Bus companies are regulated by the Federal Motor Carrier Safety Administration (FMCSA), whose mission is to ensure the safety of the traveling public by reducing accidents involving commercial trucks and buses.

A recent rise in fatal bus accidents has brought questions of whether the agency has been doing its job.

A Rise In Popularity For Bus Travel

Bus travel has increased significantly in the last few years, perhaps due to the down economy. DePaul University professor Joseph Schwieterman estimates that there has been a 24 percent increase in bus departures since last year.

With the increase in travel by bus, there has been a disturbing increase in the number of fatal bus accidents. The story notes that 28 people have died this year in bus accidents. Among the high-profile bus accidents were three in March that killed 4 in Virginia, 15 in New York and 2 in New Jersey.

Numerous Safety Violations

Earlier this year, the bus company involved in a crash in Virginia was found to be in violation of numerous FMSCA regulations. Some of the violations mentioned included:

•· A driver who worked 11 days in a row without a rest period.

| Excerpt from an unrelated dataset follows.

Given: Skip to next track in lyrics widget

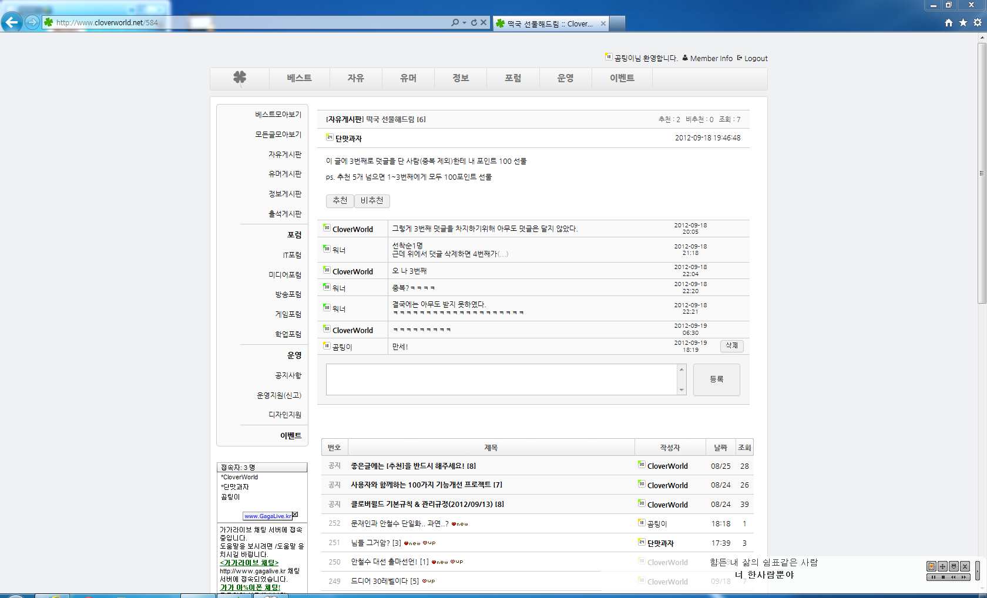Looking at the screenshot, I should pos(964,577).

•· Four of the 10 drivers understood almost no English.

•· A driver who was insulin-dependent drove almost a thousand miles without medical clearance.

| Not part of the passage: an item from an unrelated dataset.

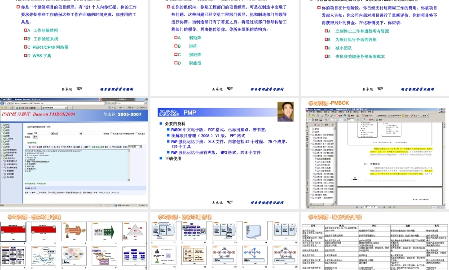Click the Back button in Internet Explorer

The FMCSA had given the company an "unsatisfactory" rating and should have shut them down within 45 days. But the Virginia crash occurred nine days after that deadline passed. The FMCSA routinely permitted extensions to carriers with safety violations.

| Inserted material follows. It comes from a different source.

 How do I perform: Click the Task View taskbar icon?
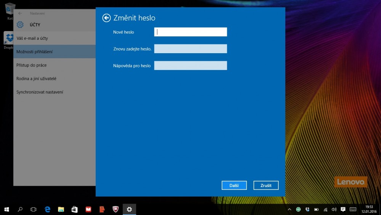pos(34,209)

In July of 2009, the Government Accountability Office (GAO) issued a report noting that even when the FMCSA shut down carriers, almost 10 percent of shuttered bus companies "reincarnated" as new entities and continued transporting passengers.

That report was a result of a crash in Texas in 2008 that killed 17 passengers. The bus was operated by a carrier that was ordered "out of service" by the FMCSA.

Threat Posed by Violations

The regulations exist for very good reasons. Some companies fail to have drug or alcohol testing programs. Others fail to properly evaluate driver's abilities and fitness to operate a vehicle. Some allow poorly maintained buses to remain on the road.

As the accidents that have occurred this year demonstrate, any violation can lead to passengers being injured or killed. Stronger government action is needed to stop this from happening so frequently with such terrible consequences.